I built a Programming Language

Hey guys! As promised, here's the compiler blog. If you haven't read the previous blog, go check it out first, this one is going to be a long one.


What is Techlang?

Techlang is a compiled, statically typed programming language with a C-like syntax and modern features. It compiles directly to native binaries using LLVM, the same compiler infrastructure used by languages like Rust, Swift, and Clang.

Here's what a basic Techlang program looks like:

!import(std.tec) as std;

struct person = {
    int age;
    string name;
}

function greet(person p) returns none {
    std.print_string(p.name);
}

function main() returns none {
    person p;
    p.age = 25;
    p.name = "Alice";
    greet(p);
}

The language supports:


Why did I build this?

A while back I had an idea: what if two programming languages could talk to each other natively, with zero overhead? Not through some painful FFI system, but as a first class feature.

I wanted to build two languages that shared the same type system and could call each other's functions directly. That idea stuck with me, and eventually I decided to just start building.

The first step was making one language that actually works. So that's what this blog is about.


How a compiler works

Before getting into the details, here's a quick overview of what a compiler actually does.

When you write source code and compile it, it goes through several stages:

1. Lexing — The source code (raw text) gets broken into tokens. int x = 5 + 3; becomes: [KW_INT] [IDENTIFIER: x] [EQUALS] [INT_LITERAL: 5] [PLUS] [INT_LITERAL: 3] [SEMICOLON]

2. Parsing — The tokens get turned into an Abstract Syntax Tree (AST), a tree structure that represents the program's structure.

3. Semantic Analysis — The AST gets checked for logical errors — type mismatches, undefined variables, wrong number of arguments, etc.

4. IR Generation — The AST gets lowered to LLVM IR, a portable assembly-like language that LLVM can optimize and compile to any target.

5. Code Generation — LLVM takes the IR and produces a native binary.

I built all of these from scratch in C++.


Building the Lexer

The lexer was the first thing I built, and honestly the most straightforward part.

The idea is simple, walk through the source code character by character and group them into tokens. Keywords like int and function, identifiers like variable names, literals like 42 and "hello", and operators like + and ==.

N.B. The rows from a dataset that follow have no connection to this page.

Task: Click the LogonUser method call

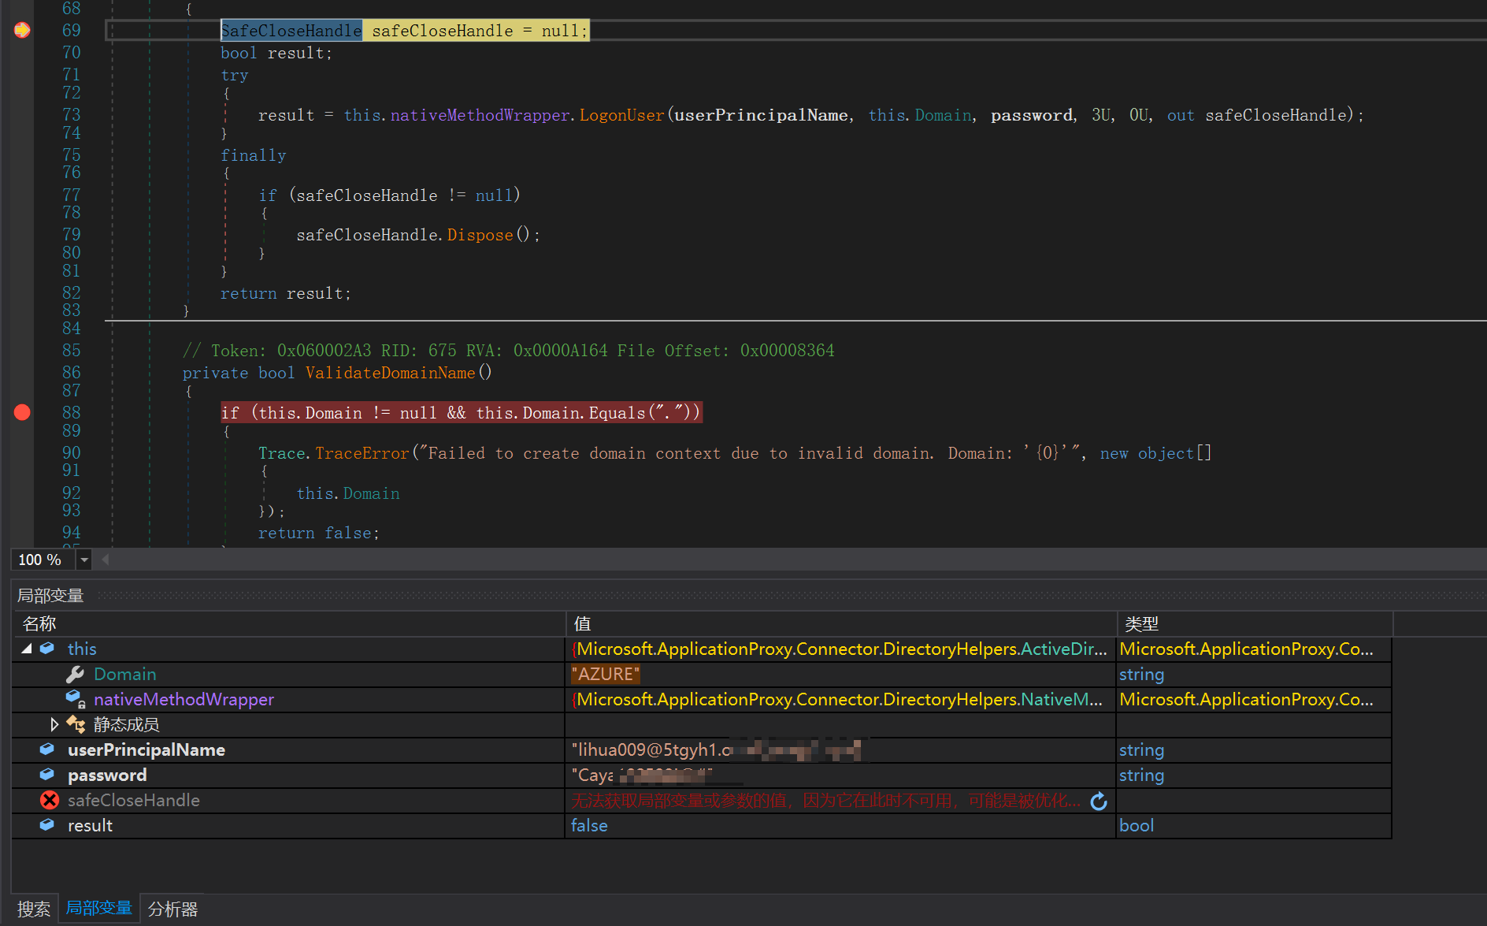Action: tap(621, 115)
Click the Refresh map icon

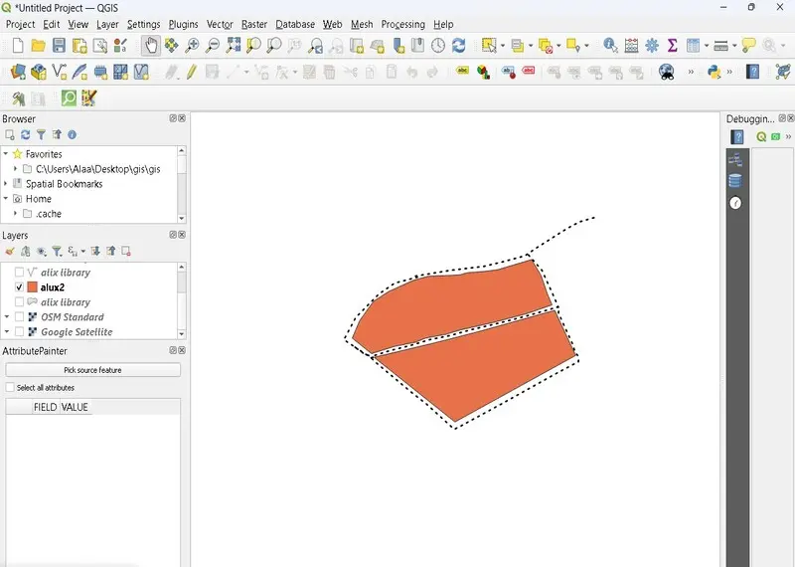click(x=458, y=46)
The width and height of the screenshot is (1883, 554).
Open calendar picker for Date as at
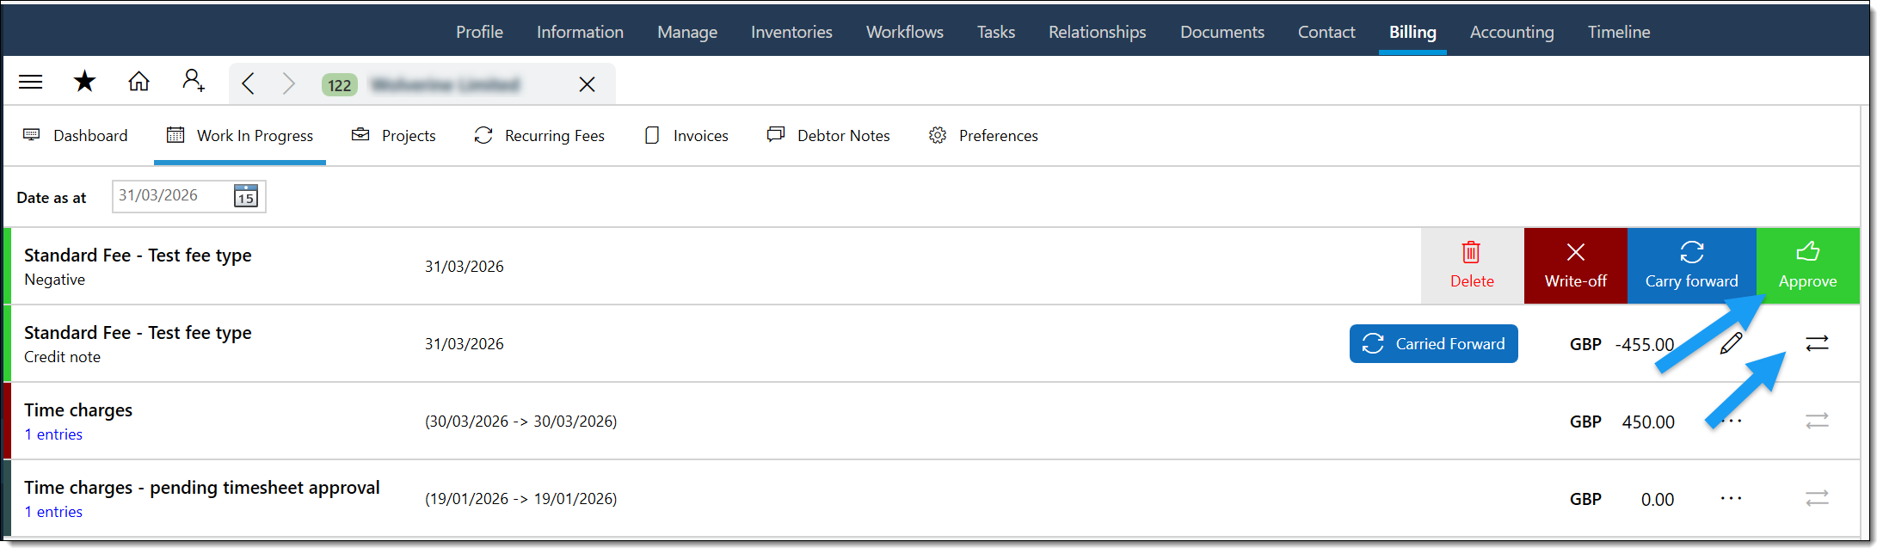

The trickiest part was two-character operators like ==, +=, !=. You need to look one character ahead before deciding what token you're making — otherwise you'd emit = and then = separately instead of ==.


Building the Parser

The parser takes the flat list of tokens and turns them into a tree.

I used a recursive descent parser, one function per language construct, each calling the others recursively. For example, parseStatement() calls parseIfStatement(), which calls parseExpression(), which calls parseAddSub(), which calls parseMulDiv(), and so on.

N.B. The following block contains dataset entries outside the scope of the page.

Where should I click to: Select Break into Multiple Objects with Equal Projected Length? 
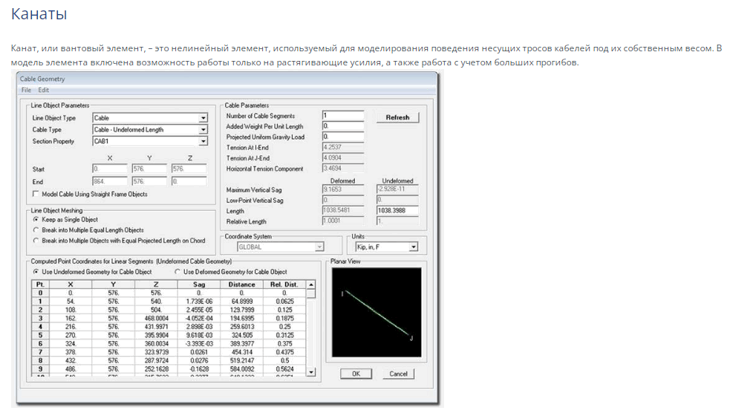point(36,241)
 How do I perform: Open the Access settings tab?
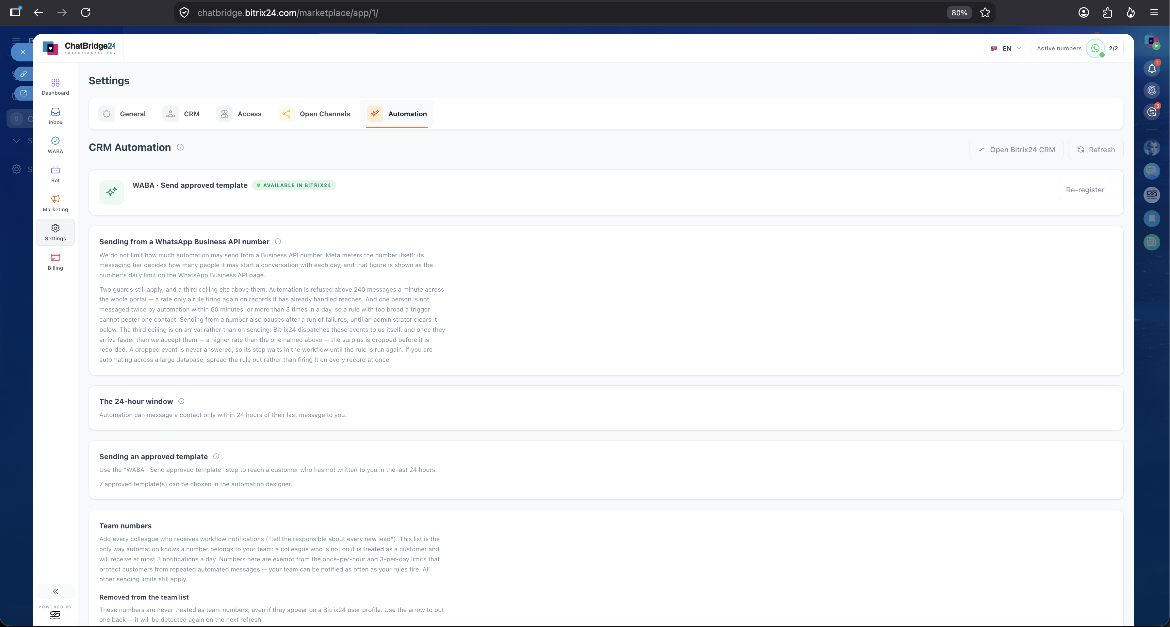pos(239,114)
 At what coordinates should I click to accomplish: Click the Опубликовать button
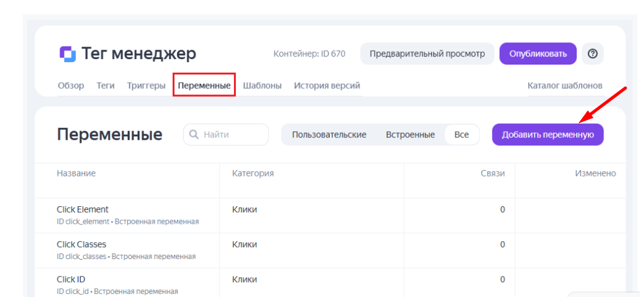tap(538, 53)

The most interesting part of the parser is operator precedence. Making sure 2 + 3 * 4 evaluates as 2 + (3 * 4) and not (2 + 3) * 4 requires splitting expression parsing into multiple layers, one per precedence level. Higher precedence operators get parsed deeper in the call chain, which naturally makes them bind tighter.


The Semantic Analyzer

Once I had an AST, I needed to check that the program actually made sense, not just syntactically, but logically.

The semantic analyzer walks the AST and checks things like:

The core data structure is a symbol table, a scoped stack of maps that tracks every declared variable and function. When you enter a block, you push a new scope. When you leave, you pop it. Looking up a variable searches from the innermost scope outward, which is how variable shadowing works.


LLVM IR Generation

This is where things get really interesting.

LLVM IR is a typed, portable assembly language. Instead of targeting x86 or ARM directly, I lower my AST to LLVM IR and let LLVM handle the rest — optimization, register allocation, machine code generation for any target architecture.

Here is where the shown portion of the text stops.